--- What is required ---
Repeat, exactly and alone, every line from the line that contains "Insert an image using the media icon" to the end of the entries.
*** Source material Section Begins ***
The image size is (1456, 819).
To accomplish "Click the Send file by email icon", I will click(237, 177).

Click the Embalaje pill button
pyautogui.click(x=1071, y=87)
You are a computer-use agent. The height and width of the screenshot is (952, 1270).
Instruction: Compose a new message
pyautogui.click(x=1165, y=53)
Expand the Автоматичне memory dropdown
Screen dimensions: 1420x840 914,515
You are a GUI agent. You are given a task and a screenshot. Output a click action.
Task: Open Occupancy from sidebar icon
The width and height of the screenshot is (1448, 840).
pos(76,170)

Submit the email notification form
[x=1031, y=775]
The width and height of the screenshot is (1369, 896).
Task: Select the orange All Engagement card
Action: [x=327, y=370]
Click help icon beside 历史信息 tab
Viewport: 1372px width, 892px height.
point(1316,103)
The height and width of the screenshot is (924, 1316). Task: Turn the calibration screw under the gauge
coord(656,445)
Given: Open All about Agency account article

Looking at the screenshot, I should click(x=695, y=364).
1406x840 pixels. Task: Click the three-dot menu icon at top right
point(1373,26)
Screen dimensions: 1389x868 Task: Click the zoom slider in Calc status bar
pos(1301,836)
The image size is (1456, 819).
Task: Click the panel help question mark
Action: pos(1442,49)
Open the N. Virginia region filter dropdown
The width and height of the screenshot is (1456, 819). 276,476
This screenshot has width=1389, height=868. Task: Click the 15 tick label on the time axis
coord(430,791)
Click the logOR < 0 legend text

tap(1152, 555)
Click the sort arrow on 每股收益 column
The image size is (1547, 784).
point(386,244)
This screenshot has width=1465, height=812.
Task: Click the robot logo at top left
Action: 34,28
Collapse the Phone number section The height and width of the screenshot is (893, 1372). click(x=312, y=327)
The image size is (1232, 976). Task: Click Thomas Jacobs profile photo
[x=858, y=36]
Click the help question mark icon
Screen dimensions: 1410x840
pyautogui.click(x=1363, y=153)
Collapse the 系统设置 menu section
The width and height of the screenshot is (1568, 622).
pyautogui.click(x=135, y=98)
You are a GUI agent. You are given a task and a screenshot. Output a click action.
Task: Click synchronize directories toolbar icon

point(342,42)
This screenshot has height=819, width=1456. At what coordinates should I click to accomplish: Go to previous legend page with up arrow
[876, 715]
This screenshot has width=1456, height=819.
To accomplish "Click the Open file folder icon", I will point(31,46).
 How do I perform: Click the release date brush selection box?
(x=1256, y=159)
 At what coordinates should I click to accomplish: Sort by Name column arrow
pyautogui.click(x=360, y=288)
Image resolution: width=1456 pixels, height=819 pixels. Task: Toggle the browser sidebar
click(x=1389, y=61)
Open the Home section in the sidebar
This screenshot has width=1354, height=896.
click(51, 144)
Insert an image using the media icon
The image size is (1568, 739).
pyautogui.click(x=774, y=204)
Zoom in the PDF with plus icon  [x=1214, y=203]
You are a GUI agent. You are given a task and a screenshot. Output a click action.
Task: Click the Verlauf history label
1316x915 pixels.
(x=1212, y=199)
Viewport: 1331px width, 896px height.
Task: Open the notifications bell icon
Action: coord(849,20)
*** Source material Section Ends ***
--- Solution below ---
Insert an image using the media icon
The image size is (1568, 739).
pyautogui.click(x=774, y=204)
Zoom in the PDF with plus icon  [x=1214, y=203]
You are a GUI agent. You are given a task and a screenshot. Output a click action.
Task: Click the Verlauf history label
1316x915 pixels.
(x=1212, y=199)
Viewport: 1331px width, 896px height.
Task: Open the notifications bell icon
Action: coord(849,20)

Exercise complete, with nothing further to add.